NASA lab's life-saving work

May 22, 2017 by Ashley Hume, NASA's Goddard Space Flight Center
NASA's Search and Rescue office performed three controlled plane crashes at the agency's Langley Research Center in Hampton, Virginia, to evaluate the performance of current emergency locator transmitter (ELT) systems and make recommendations for improvements. Credit: NASA

Some NASA missions fundamentally change the world of science or help win Nobel prizes, but only one helps save thousands of lives worldwide every year.

Employees at NASA's Search and Rescue office spend their days advancing systems critical to locating and saving people in distress, whether from an aviation, marine or other outdoor incident. The office is the primary research and development team for both the U.S. Search and Rescue Satellite Aided Tracking (SARSAT) effort and the International Satellite System for Search and Rescue (Cospas-Sarsat).

Search-and-rescue satellite systems are complex, comprising beacons, spacecraft and ground systems all carefully calibrated to work together efficiently. Rescue efforts usually start with beacons, which transmit distress signals to passing satellites.

For years, ships, airlines and even amateur hikers have used emergency locator beacons originally developed in the 1970s. They have saved more than 40,000 lives over the years and are available at virtually any outdoors store at affordable prices. But the SAR office is developing an even more effective beacon.

"Current beacons are accurate to about a 2-kilometer radius using technology from the 1970s," said Lisa Mazzuca, SAR mission manager at NASA's Goddard Space Flight Center in Greenbelt, Maryland. Within that radius of about 1.25 miles, there's still quite a bit of searching to be done.

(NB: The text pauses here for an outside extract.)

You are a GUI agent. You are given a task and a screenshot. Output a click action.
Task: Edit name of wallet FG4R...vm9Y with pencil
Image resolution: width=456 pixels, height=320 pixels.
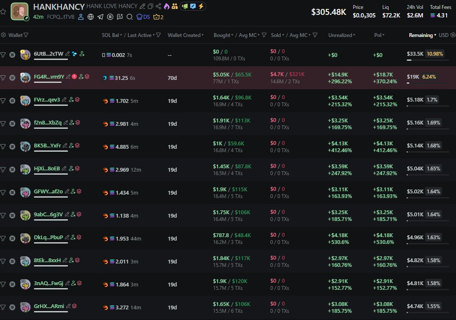[68, 77]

"The intent with these second-generation beacons is to get that to about 100 meters (about 110 yards) in an effort to take the 'search' out of 'search and rescue,'" Mazzuca said.

At less than a tenth of a mile, the improved accuracy would mitigate risk to both the person in distress and responders, who risk their own lives at times, by greatly reducing time needed to search.

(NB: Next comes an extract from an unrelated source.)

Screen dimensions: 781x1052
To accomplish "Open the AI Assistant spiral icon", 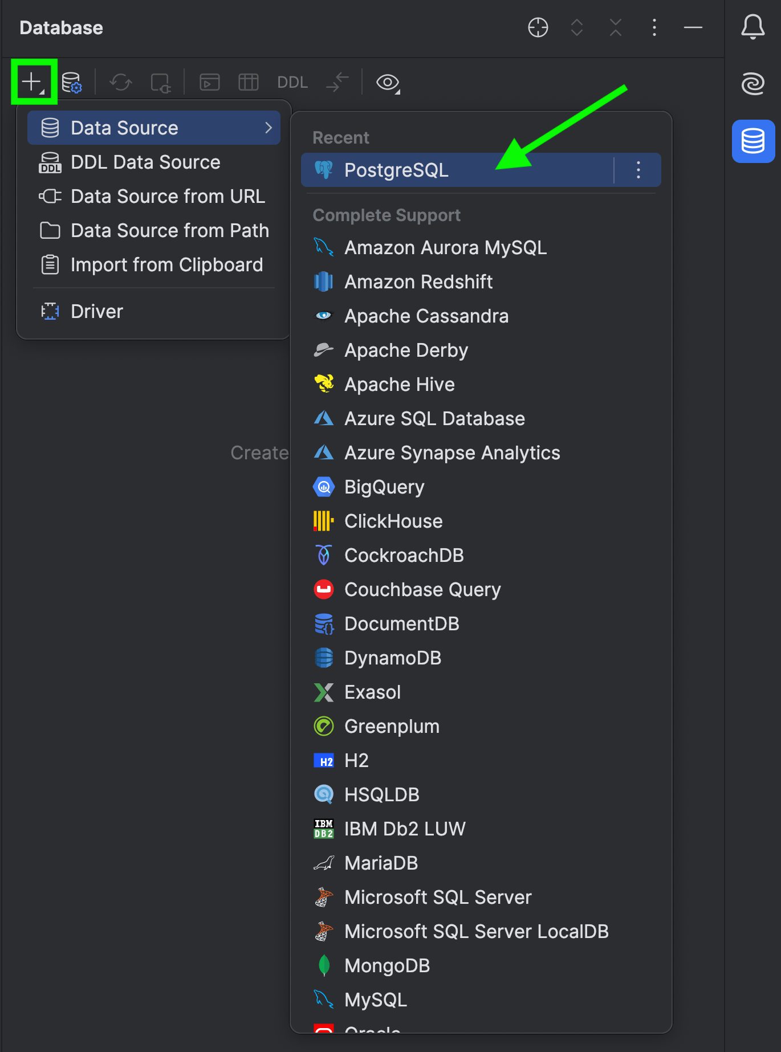I will click(752, 84).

The team tested a version of the prototype beacon in October 2016 and were able to demonstrate location accuracy to about 140 meters (153 yards). NASA used its Research and Development Second Generation Beacon SAR ground station, located at Goddard, to resolve locations of the beacon from more than 3,000 miles away.

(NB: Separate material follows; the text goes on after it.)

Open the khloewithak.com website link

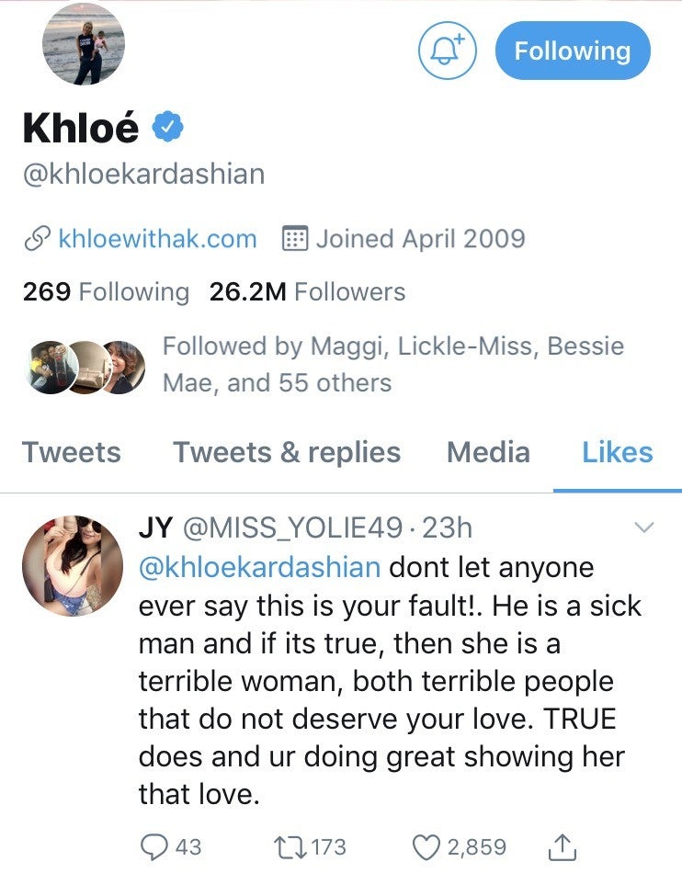(x=157, y=239)
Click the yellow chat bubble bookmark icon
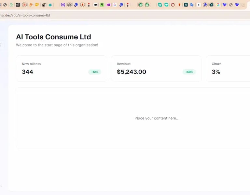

A technician works on a prototype of a second-generation emergency locator beacon, which will improve search-and-rescue efforts. Credit: NASA's Goddard Space Flight Center

National and international SAR operations will use second-generation beacons in a wide variety of new technologies over the next several years. Mazzuca's team is working on a number of new projects incorporating the new beacons, including improved emergency locator transmitters (ELTs) for commercial and general aviation aircraft, as well as unmanned aerial search vehicles. These technologies could be game-changing to SAR efforts.

New ELTs could help mitigate aviation search disasters like several that have been seen in the news in recent years. Shortly after a high-profile crash in 2014, NASA launched a two-year study to investigate ELT failure modes and recommend beacon and system-level improvements, including a better installation policy for the United States.

The team researched historic failures and performed three controlled airplane crashes at NASA's Langley Research Center in Hampton, Virginia, to better understand ELT vulnerabilities. In February, they released a report with their findings, one of which was a recommendation to take advantage of smaller, lighter and more accurate second-generation beacons.

Beyond distress-tracking systems, the team is working on a new SAR operational platform.

"One of the things we're doing is taking advantage of an up-and-coming platform that seems to be the answer for a lot of problems in SAR operations," Mazzuca said. "We are building a new direction-finder homing prototype based entirely on second-generation beacons with a terrestrial signal and proving it out using unmanned aircraft systems."

By using existing NASA UAVs and expertise at NASA's Ames Research Center in Silicon Valley, California; NASA's Wallops Flight Facility in Wallops Island, Virginia; and Langley, the team is getting a jump on where technology is going next. Mazzuca said it's also a way to produce an inexpensive system that small local SAR organizations that rely on very old technology can afford.

Beyond fitting the UAVs with the direction-finder system, they are working with the U.S. Coast Guard to determine what else can be placed on the aircraft to assist with rescues. Using UAVs for searching will cut down on risk to responders and allow SAR organizations to deploy forces more efficiently. For example, the UAVs could determine whether doctors are needed, how many victims are there, what kind of injuries people in distress have and more before responders ever hit the ground.

From better beacons to high-tech systems, NASA's SAR office's work is improving rescue operations in the United States and around the world.